La trama sigue a Elisabeth Sparkle (Demi Moore), una presentadora que, presionada por estándares de belleza inhumanos, usa una sustancia experimental para rejuvenecer. Convertida en Sue (Margaret Qualley), su metamorfosis grotesca revela la lógica perversa de un sistema que, como advierten Adorno y Horkheimer en su libro Dialéctica del Iluminismo, convierte el arte —y el cuerpo— en mercancía. Aquí, el cuerpo femenino es un “producto estandarizado”, alienado hasta la destrucción. Elisabeth se vuelve “fungible, un ejemplar”, víctima de una industria que somete al individuo al capital.
La película muestra cómo la ideología dicta creencias autodestructivas. Siguiendo a John Thompson en el libro Ideología y cultura moderna, estos sistemas simbólicos establecen relaciones de dominación. Los medios —como el programa Sparkle— difunden ideales inalcanzables, glorificando la juventud con primeros planos de cuerpos esculpidos. Esto genera “cosificación”: reducir personas a objetos intercambiables. Al inyectarse la sustancia, Elisabeth sufre ciclos de descomposición; su humanidad se anula para convertirla en un producto desechable.
Louis Althusser con su ensayo Ideología y aparatos ideológicos del Estado añade otra capa: la ideología interpela a los sujetos mediante instituciones (medios, medicina). La sustancia actúa como “aparato ideológico”: promete un ideal ficticio, replicando estándares que exigen sacrificio corporal. Así, el “espectáculo de ejercicios” idéntico para Elisabeth y Sue refleja cómo la industria clona cuerpos, anulando su singularidad. Como diría Walter Benjamin, se pierde el “aura” —la autenticidad— ante la reproducción técnica.

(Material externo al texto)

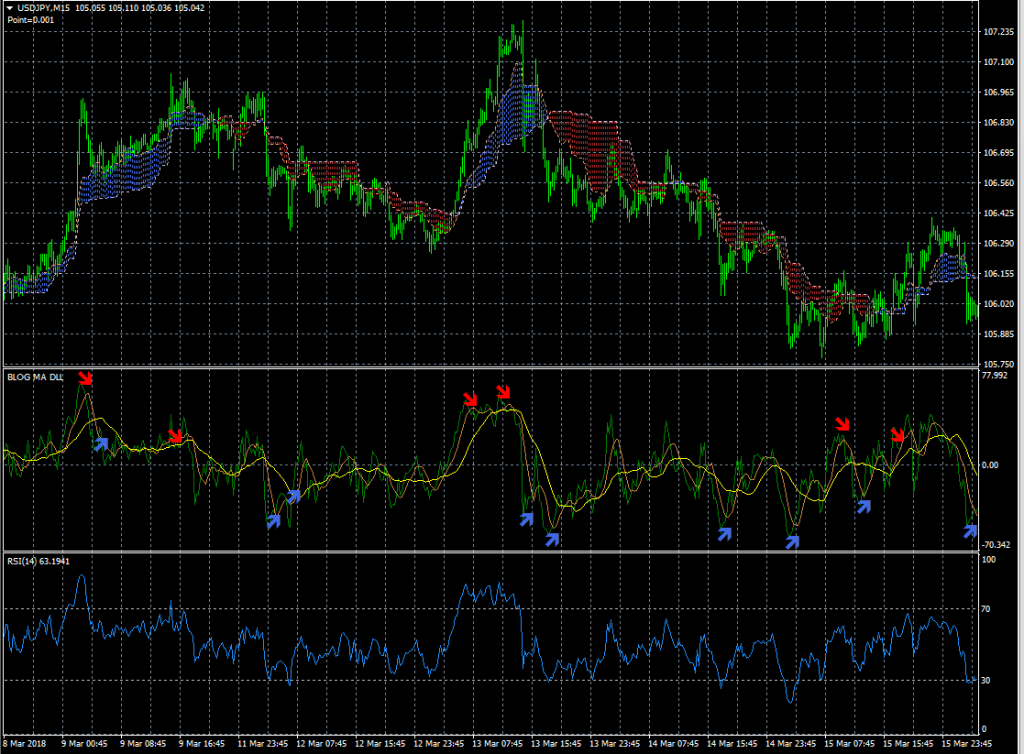Click the red arrow above 15 Mar 07:45
Image resolution: width=1024 pixels, height=754 pixels.
click(x=842, y=426)
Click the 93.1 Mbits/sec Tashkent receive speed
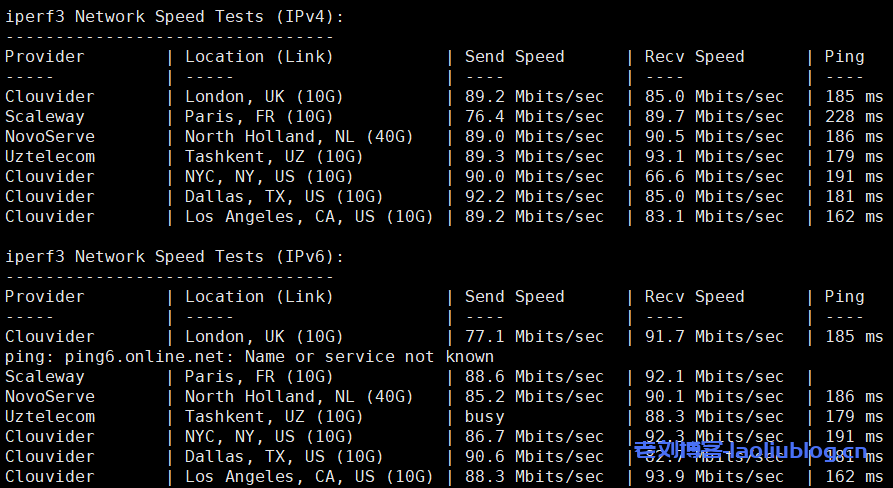 [x=714, y=156]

Pese a su crítica, la película podría caer en la misma lógica: escenas de mutilación convierten el sufrimiento en consumo morboso. Waldman Mitnik (Melancolía y utopía) lo resume: la industria cultural “vuelve inocente la ferocidad”. No obstante, La sustancia subvierte el mecanismo al exponer la brutalidad del sistema donde los ejecutivos manipulan a la protagonista para mantener su “imagen rentable”, revelando cómo la ideología opera tras los estándares de belleza.
La sustancia responde con una alegoría del Body Horror: la ideología no es abstracta, sino un poder que dicta sentencias corporales. Internalizamos creencias como que la juventud es igual a valor y solo porque los aparatos mediáticos las normalizan. Así, la sustancia es metáfora de un sistema que, cuál coach tóxico, vende felicidad en pastillas mientras erosiona nuestra humanidad. Como espectadores, debemos preguntarnos: ¿rechazamos esos estándares o, al consumirlos, nos convertimos en cómplices?